Tempus challenges European Commission’s approval of Polish energy subsidy scheme, claiming it shuts cleaner, cheaper technologies out of the market and deprives European consumers of a better future. This threatens to invalidate power auctions, including the contract for Ostrołęka C.
Tempus Energy provides DSR services, which enable consumers to reduce energy consumption in the peak when it is most expensive, and to switch to energy consumption at times when demand for energy is lower and renewable energy sources produce the most energy, which results in a lower price.
The Polish capacity market introduced in 2018 provided utilities with almost EUR one billion to be paid by taxpayer's for maintenance and construction of new power plants - it will be added to the electricity bills as a power fee. The 15-year contract for Ostrołęka C alone is worth as much as PLN 2.7 billion in subsidies for the production of energy from coal, about PLN 173 million annually. Meanwhile, DSR suppliers may apply only for annual contracts.
Sara Bell, CEO of Tempus Energy stated in a press release:
"We have one planet. We need to work together to rapidly deploy technologies and commercial solutions in the interest of consumers so we can decarbonise as cheaply and quickly as possible. Our legal action will ensure this happens."
"Achieving the climate protection targets set in the Paris Agreement requires us to move away from coal by 2030. Meanwhile, state aid coming from the capacity market is to be granted until the late 1930s. In Poland as much as 80% of this support goes to coal. It is crucial to ensure that this mechanism does not favour projects based on fossil fuels, which is why we welcome the initiative of Tempus Energy", comments Diana Maciąga, Climate and Energy Coordinator at the Pracownia na rzecz Wszystkich Istot Association.

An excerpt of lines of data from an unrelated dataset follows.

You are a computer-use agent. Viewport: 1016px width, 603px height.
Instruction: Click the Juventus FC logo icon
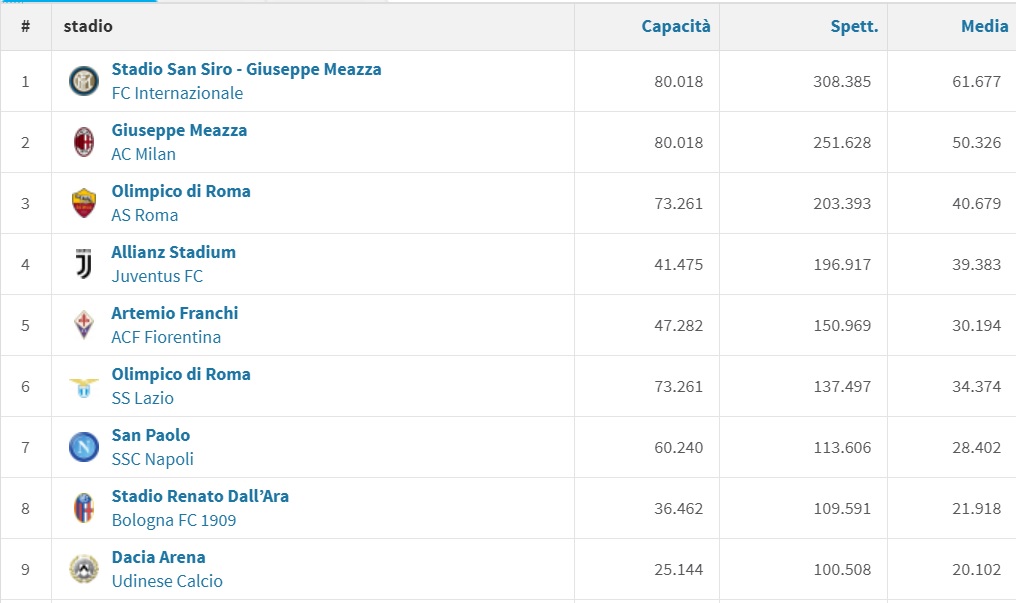click(x=84, y=264)
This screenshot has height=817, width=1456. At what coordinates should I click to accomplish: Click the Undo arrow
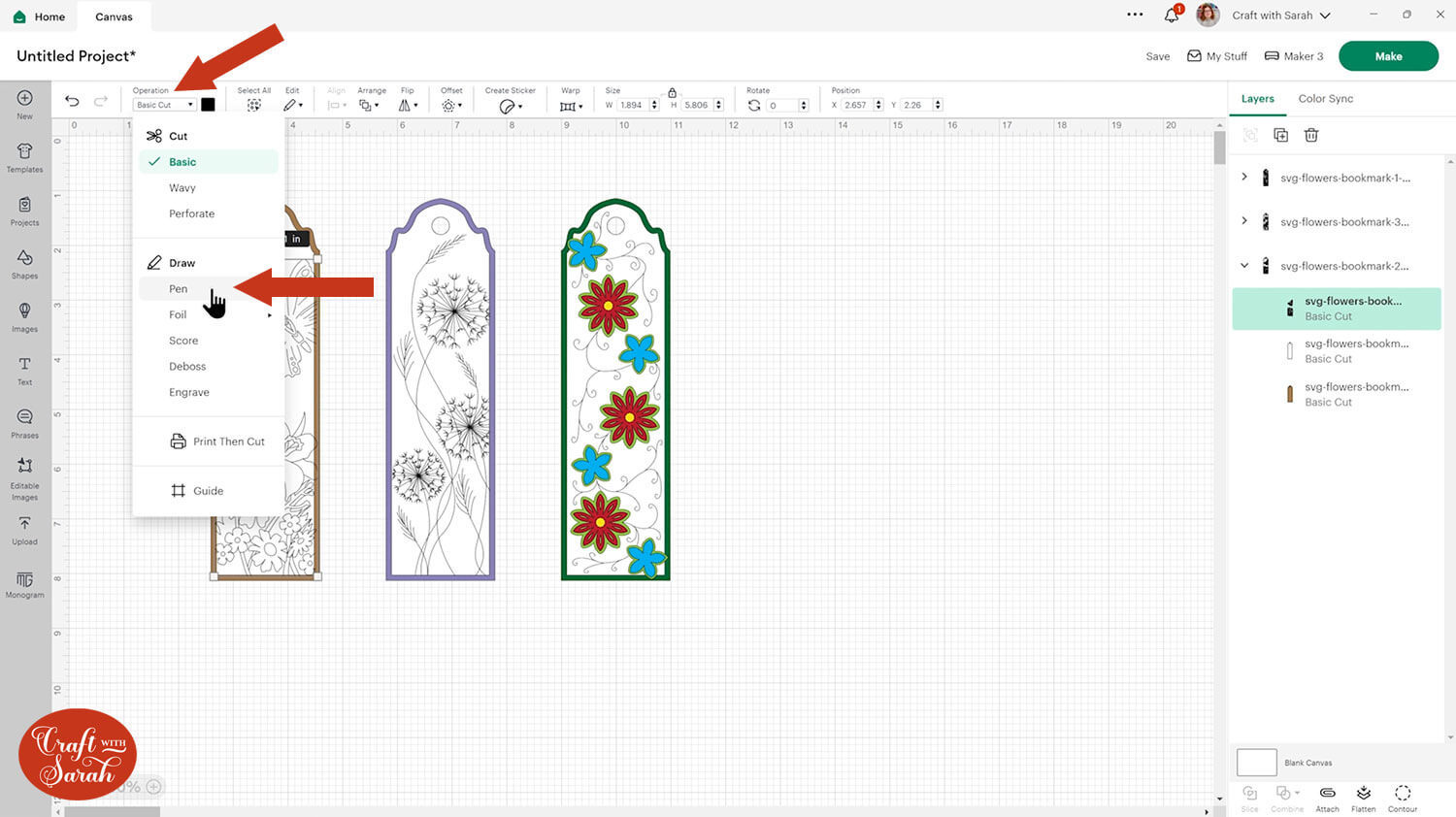[72, 101]
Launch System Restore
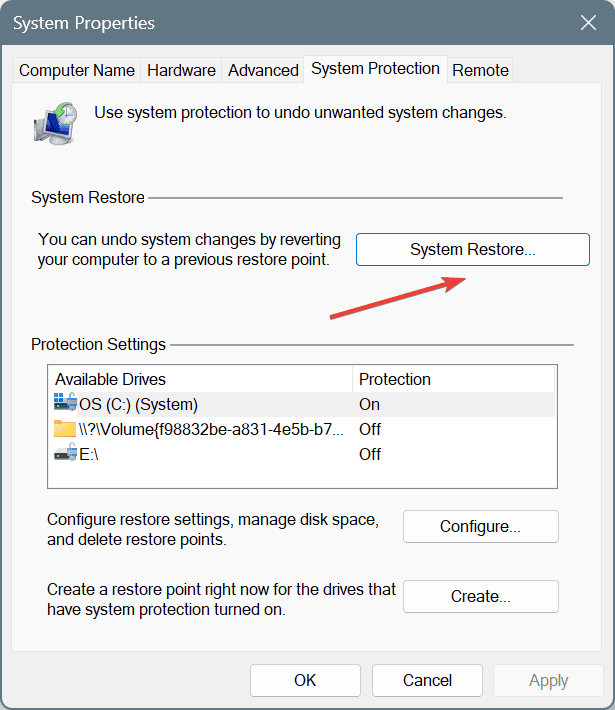This screenshot has height=710, width=615. (473, 250)
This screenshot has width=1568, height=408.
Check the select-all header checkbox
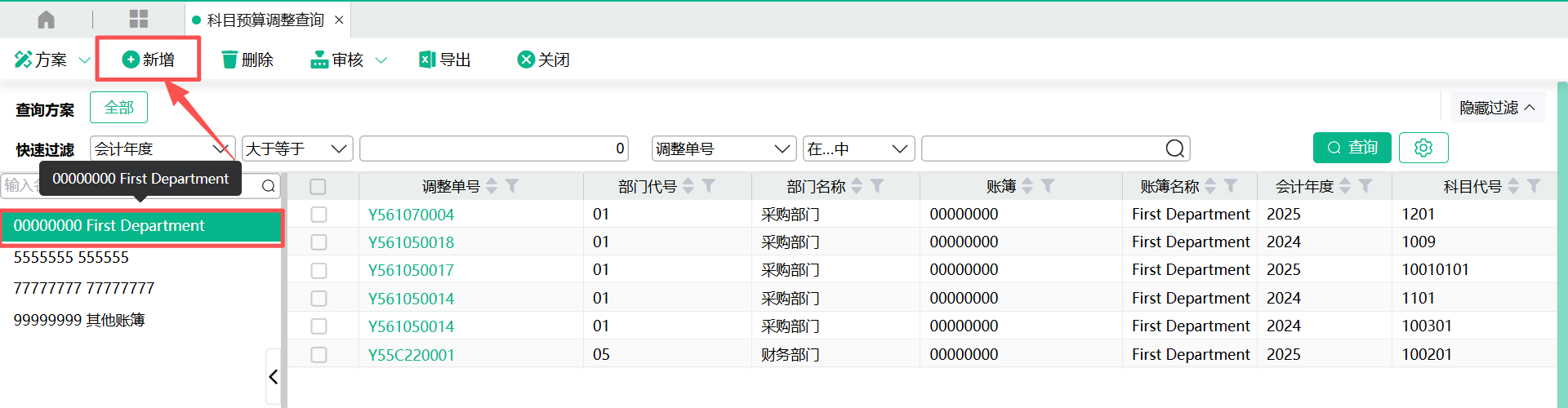(318, 187)
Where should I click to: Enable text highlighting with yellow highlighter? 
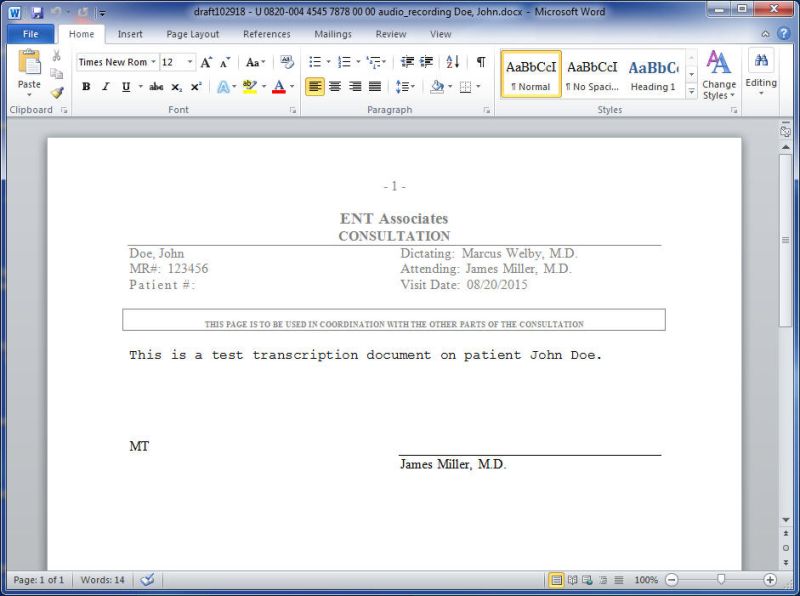coord(249,87)
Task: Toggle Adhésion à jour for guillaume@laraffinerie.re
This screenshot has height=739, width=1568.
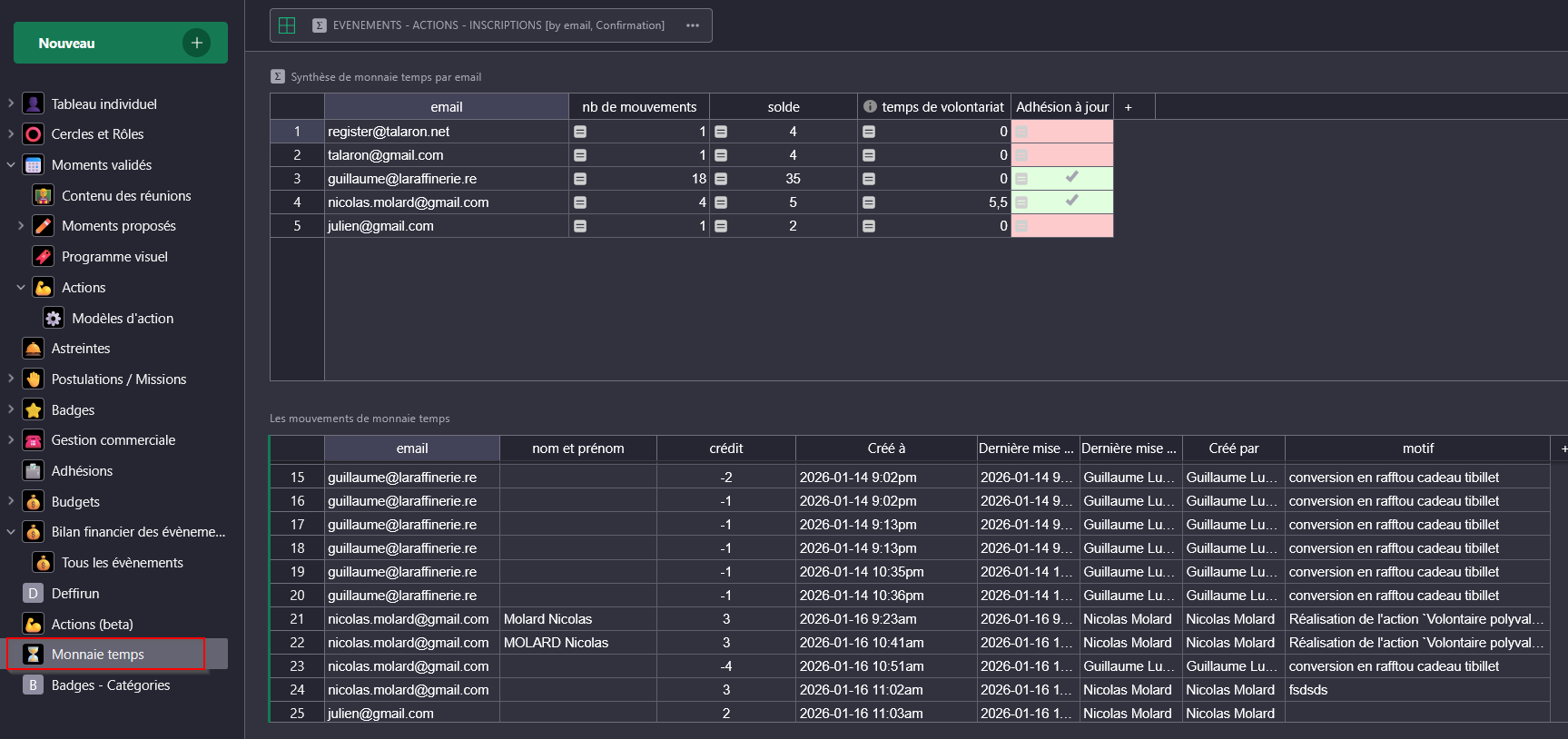Action: [x=1071, y=178]
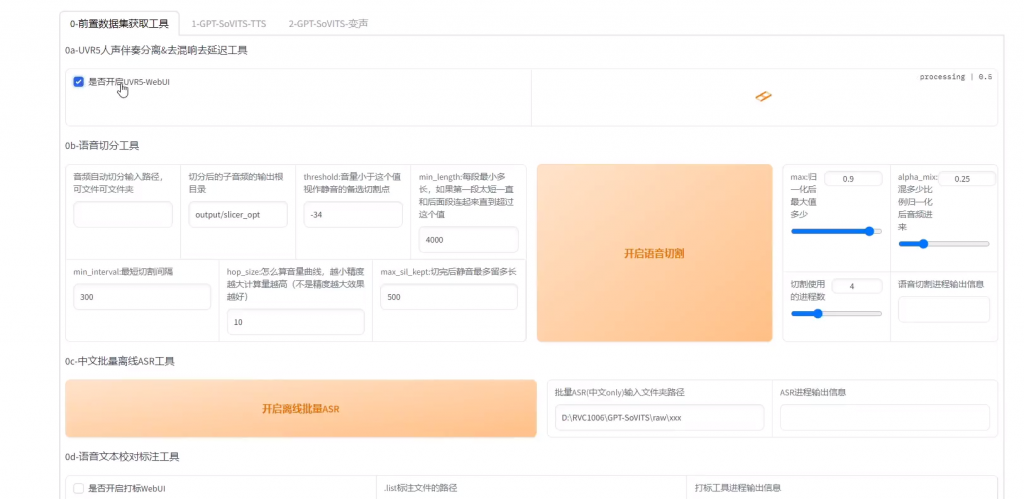Click the batch ASR input folder path field

click(659, 417)
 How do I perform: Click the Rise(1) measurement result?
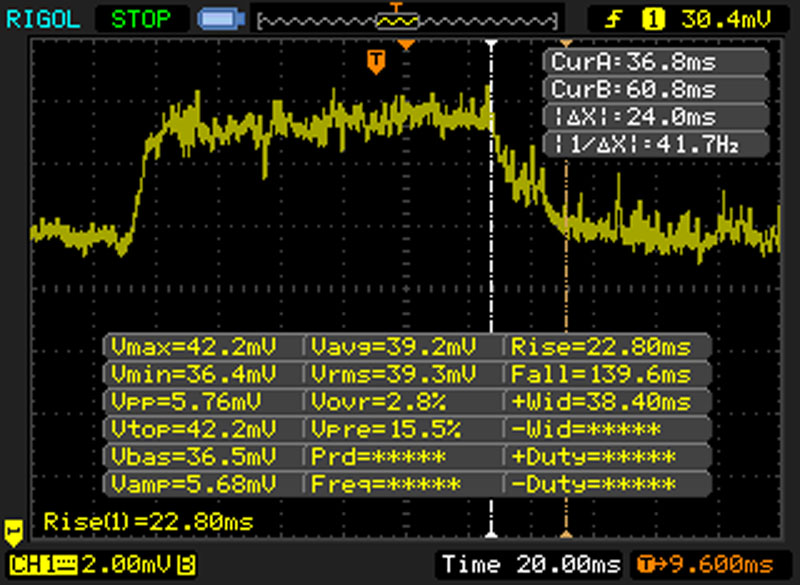[x=148, y=522]
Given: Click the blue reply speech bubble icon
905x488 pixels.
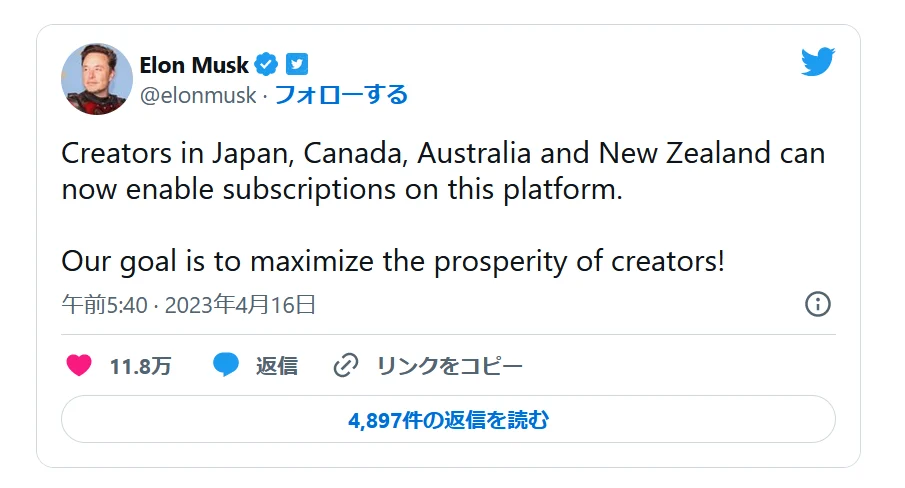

In November 2018, the EU Court of Justice upheld Tempus Energy's appeal against the UK capacity market and ordered the European Commission to conduct an in-depth investigation, cancel planned auctions and suspend payments under approved contracts. Tempus also demanded that the UK government reimburse consumers for theier £5.6 billion expanses on capacity market.
"The Polish capacity market is modelled directly on the UK's mechanism, which is why a similar judgment of the CJEU is likely. This would mean that PLN 2.7 billion of state aid for Ostrołęka C will not be paid. This power plant, even with subsidies from the capacity market, is deeply unprofitable and not viable. Without them it will turn out to be a total financial catastrophe which will plunge Polish companies responsible for its construction and threaten the Polish energy sector. Energa and Enea should immediately resign from this project, and PGE should officially stop considering financial involvement in Elektrownia Ostrołęka C", sums up Diana Maciąga.